Cicak berantem |
Suasana meriah khas Lebaran sudah lewat. Aktivitas
keluarga kami sudah kembali seperti hari biasa. Aku dan ayah, meski duduk
bersebelahan, ternyata satu sama lain sibuk dengan bacaan masing-masing. Malam
itu, dia kembali membuka halaman koran yang menyajikan ulasan tentang olahraga
lari. Sesekali dia berdecak tidak percaya karena sarana penunjang olah raga
lari, yang konon olah raga paling murah, ternyata sampai puluhan juta rupiah.

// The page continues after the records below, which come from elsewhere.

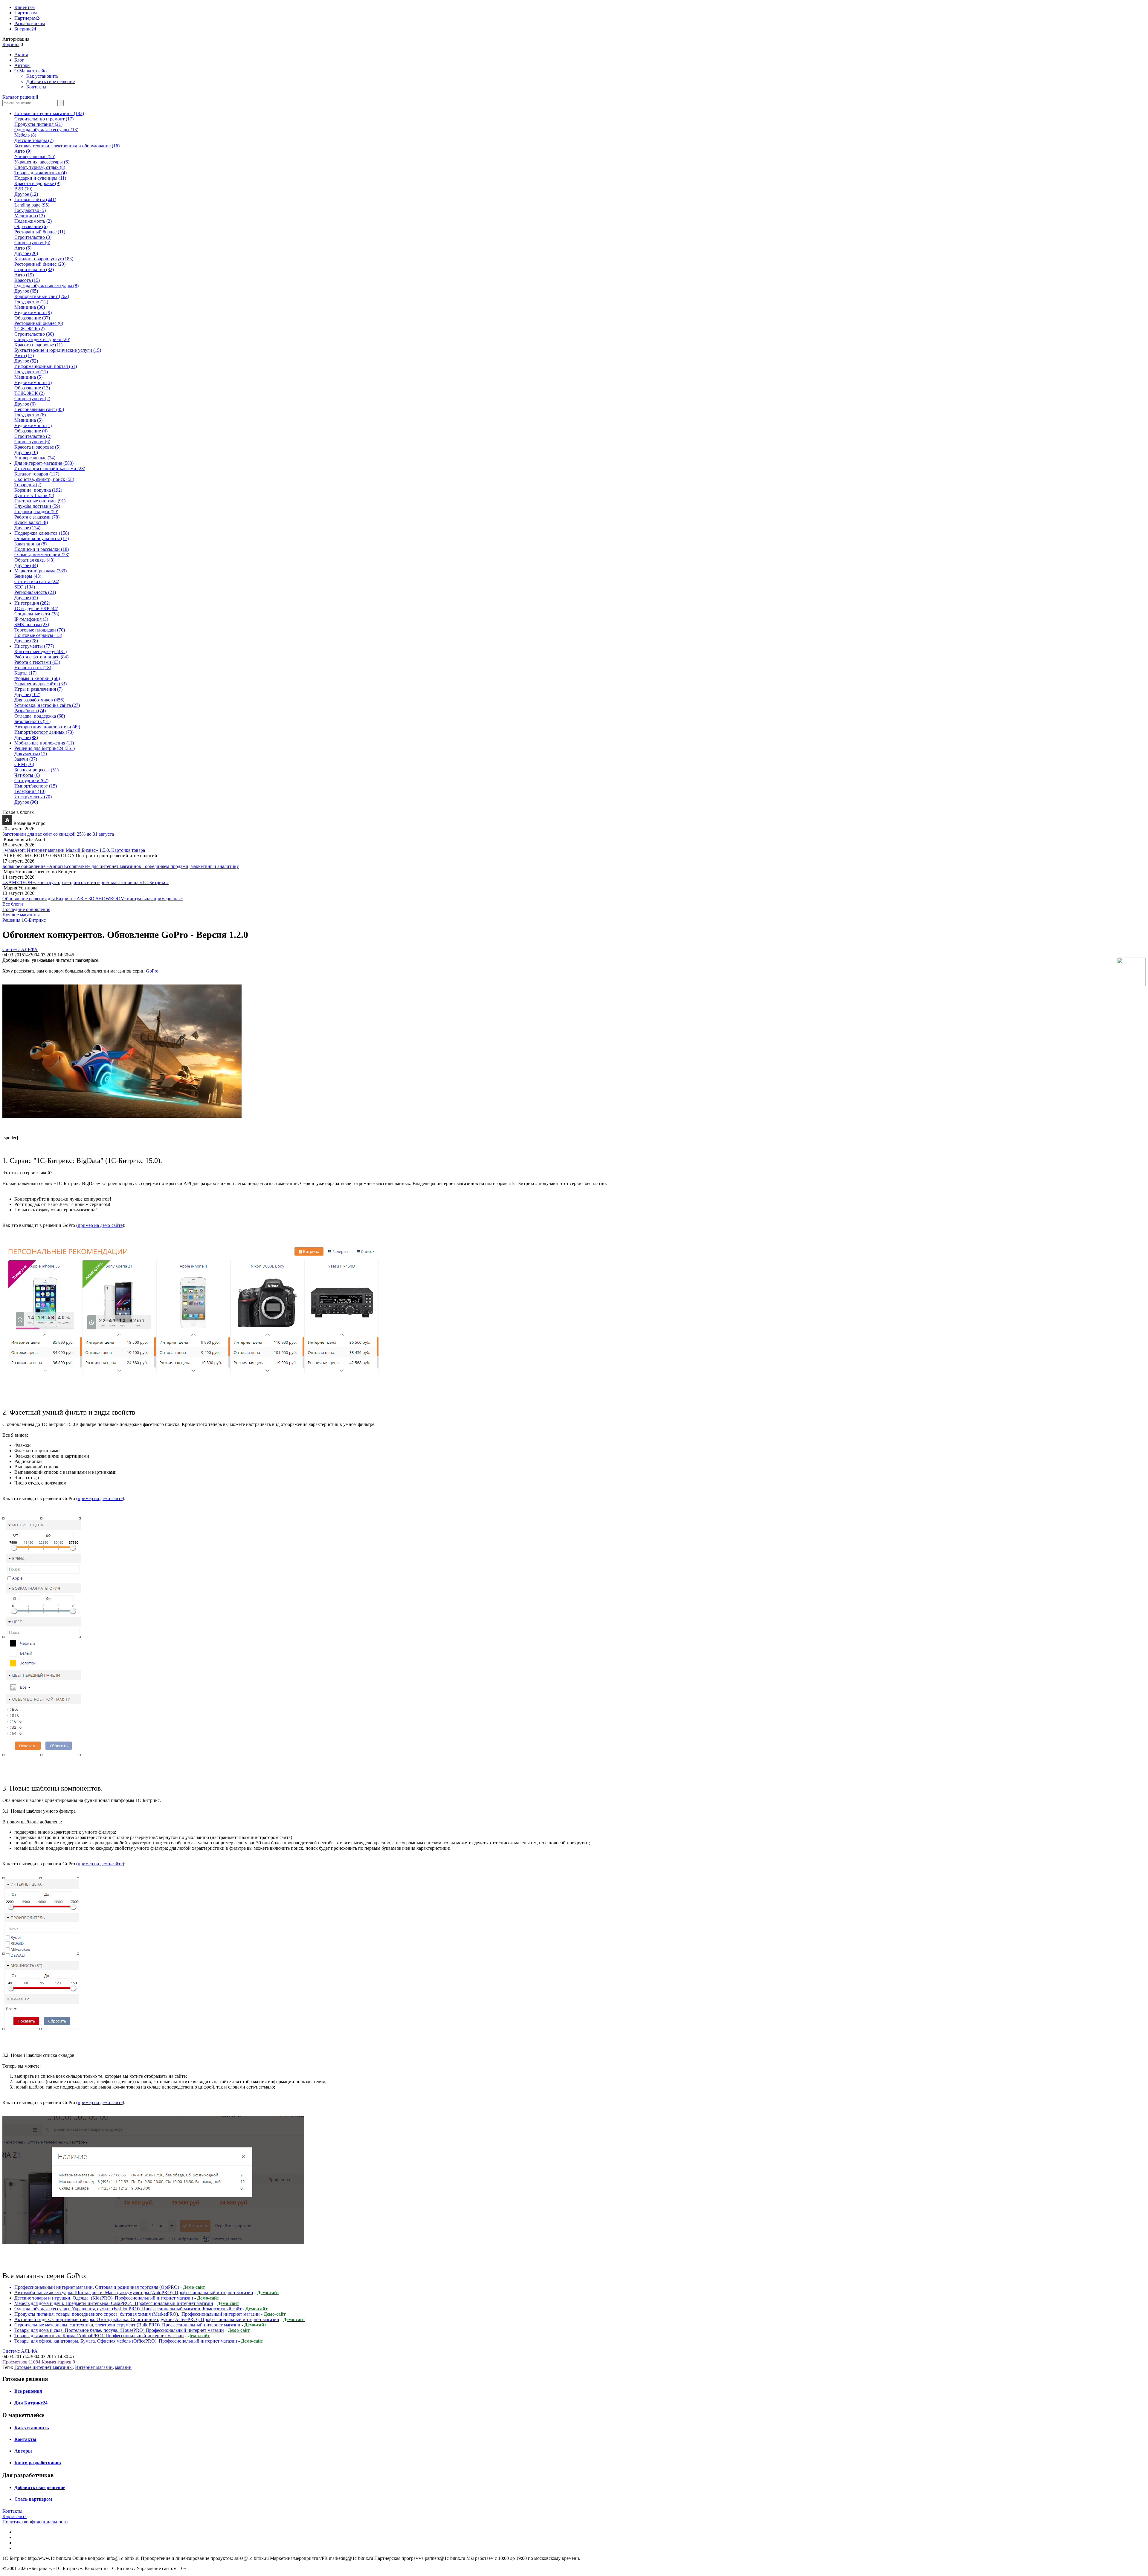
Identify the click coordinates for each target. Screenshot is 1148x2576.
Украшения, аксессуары (41, 161)
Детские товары (34, 140)
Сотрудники (31, 780)
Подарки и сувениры (40, 178)
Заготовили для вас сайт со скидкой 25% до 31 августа (58, 834)
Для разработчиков (39, 699)
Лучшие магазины (21, 914)
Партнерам (25, 12)
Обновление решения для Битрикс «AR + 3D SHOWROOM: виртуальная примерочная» (92, 898)
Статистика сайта (36, 581)
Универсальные (34, 156)
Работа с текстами (37, 662)
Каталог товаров (36, 473)
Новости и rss (32, 667)
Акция (21, 54)
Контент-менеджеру (40, 651)
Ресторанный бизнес (39, 231)
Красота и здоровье (37, 183)
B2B (23, 188)
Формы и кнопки (37, 678)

Sementara aku, asyik sendiri dengan majalah bulanan yang lama jadi favoritku.
Saat sibuk membaca, terdengar suara cicak
berantem. Ada dua cicak yang bertarung di plafon ruang tamu kami. Pertarungan
yang sepertinya tidak imbang, mengingat ukuran tubuh mereka berbeda. Hingga
beberapa menit kemudian, cicak yang berukuran kecil sudah terlihat tak berdaya.
Aku langsung bereaksi dengan berteriak, “Usir,
usir. Cicak yang kecil bisa mati..”
Sementara ayahku cuma menoleh sebentar ke arah
cicak, kemudian mengembalikan pandangannya pada koran. Dengan santai, dia
berkata, “Itu yang namanya hukum rimba. Kalau di rumah ini sudah jarang nyamuk,
sesama cicak bisa saling serang. Cicak yang lebih kecil bakal dimangsa yang
besar. Atau mungkin mereka sedang rebutan wilayah.”
Ggrrr. Aku tidak tahu, ayah bicara begitu
karena memang menyadari hukum rimba atau karena bersikap cuek, seperti
biasanya. Yang pasti, dia kemudian berkata, “Udah, biarin aja.”
Berkaca dari pertarungan dua cicak tadi,
rasanya hukum rimba memang benar adanya. Makhluk hidup memang dikaruniai
kekuatan masing-masing, dan dengan kekuatannya itu dia harus bertahan hidup. Aku
juga teringat beberapa film yang mengajarkan kita untuk tidak terlalu
mencampuri kehidupan alam. Misalnya proyek rekayasa genetika terhadap hiu atau
dinosaurus, yang belakangan justru bisa berbahaya bagi manusia.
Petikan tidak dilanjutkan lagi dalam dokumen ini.